College of Science
58 Pollinator Influence on the Abundance and Composition of Nectar Microbes in Oenothera Macrocarpa
Eleanor Wachtel (University of Utah); Joshua Steffen (School of Biological Sciences, University of Utah); and Annika Kloepper (University of Utah)
Faculty Mentor: Joshua Steffen (School of Biological Sciences, University of Utah)
Pollination is a crucial step in plant reproduction, essential for the cultivation of 80% of the 1400 crop plants grown around the world (1). Insects, specifically bees, play an integral role in the process by transferring pollen from one flower to another while taking advantage of energy sources, primarily in the carbohydrate rich nectar produced by flowers (2). These interactions between pollinators and energy sources are critical for effective pollination. Current research suggests that microbial communities in nectar can influence interactions between flowers and pollinators (3-5). Our research attempts to refine our understanding regarding the impact of foraging insects on microbial abundance and diversity in floral nectar.

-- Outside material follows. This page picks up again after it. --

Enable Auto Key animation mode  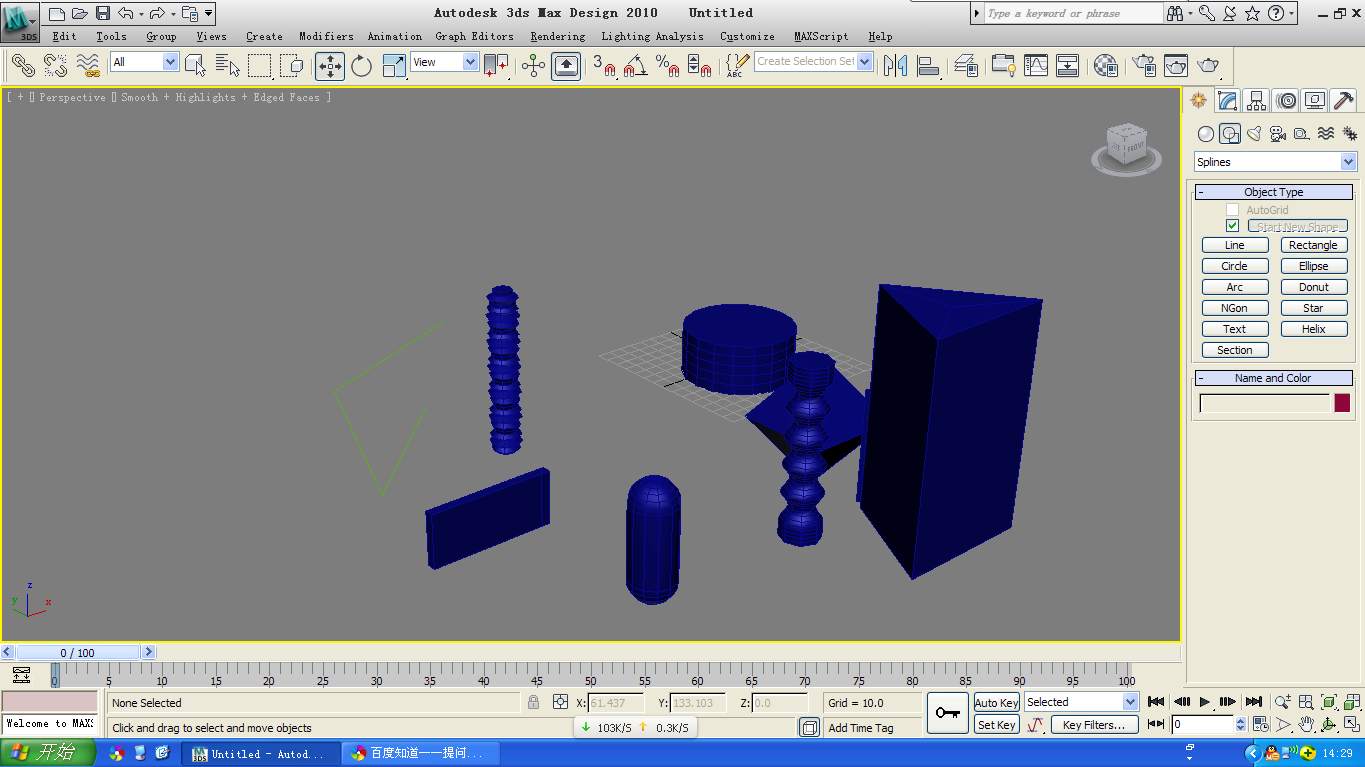[995, 702]
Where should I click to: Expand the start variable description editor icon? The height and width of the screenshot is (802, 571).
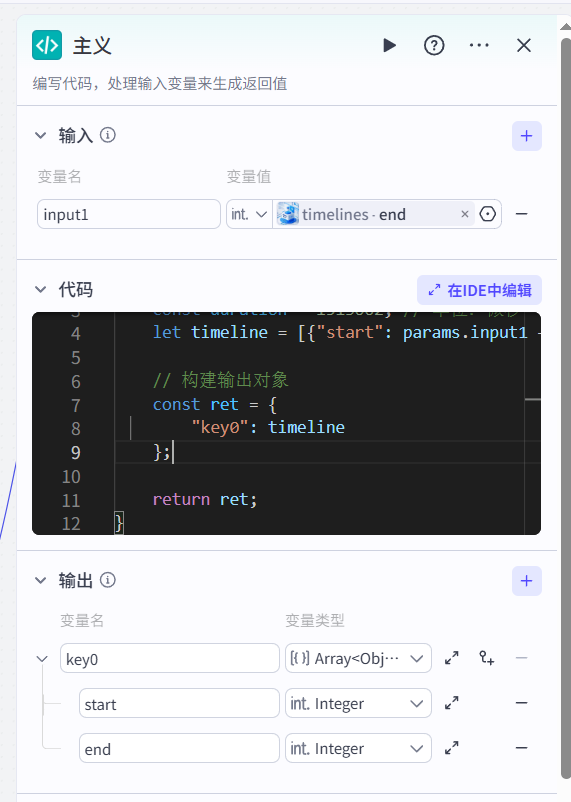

We characterized microbial communities in Oenothera macrocarpa (evening primrose) because of its abundance of nectar, its day-long life span, and its large quantity of pollinating insect species. Our preliminary research identified several microbial species that colonize nectar. In order to see whether the pollinators visiting the O. macrocarpa species were depositing microbes, we limited pollination through bagging the flowers for their whole life cycle (from bud to wilted flower). We then extracted nectar from both the limited (bagged) and unlimited (open) flowers and cultured the microbes on two different media, LB and Nectar. The nectar media was used because of its ability to mimic the environment the microbes usually grow in, and the two different media types were used to foster non-redundant, differing growth of microbes. After a two-day incubation period, we counted the colonies grown on both media for both conditions (bagged and unbagged). We ran PCR, or polymerase chain reaction, on the colonies, using the conserved 16S region of the bacterial genome to identify the microbes. We found that open, pollinated flowers harbored a greater number of microbes relative to flowers that insect visitation was prohibited (one-sided, unpaired t-test, p-values < .05). Similarly, our data suggests a difference in the microbial diversity in nectar between bagged and unbagged flowers. A total of fifteen different taxonomic groups were identified from both the open and bagged floral nectar. However, in unbagged, pollinated flowers, eleven different taxa were identified while in bagged, unpollinated flowers only seven were identified. A number of taxa (i.e. Acinetobacter, Curtobacterium, and Enterobacterales) were only cultured from open flower nectar. These results generally align with previous research findings in alternative species and environments.
Our experiments confirm that foraging has a significant impact on the microbial diversity in nectar and suggests that this composition is directly related to the pollinators that visit this species. Further research will attempt to associate bacteria taxa to specific pollinator genera, in an effort to use the presence of particular microbial species to indicate and identify pollinator visitation in the absence of direct pollinator observation. Additionally, future work will focus on determining the impact of bacteria on chemical cues accompanying nectar and associated foraging preferences.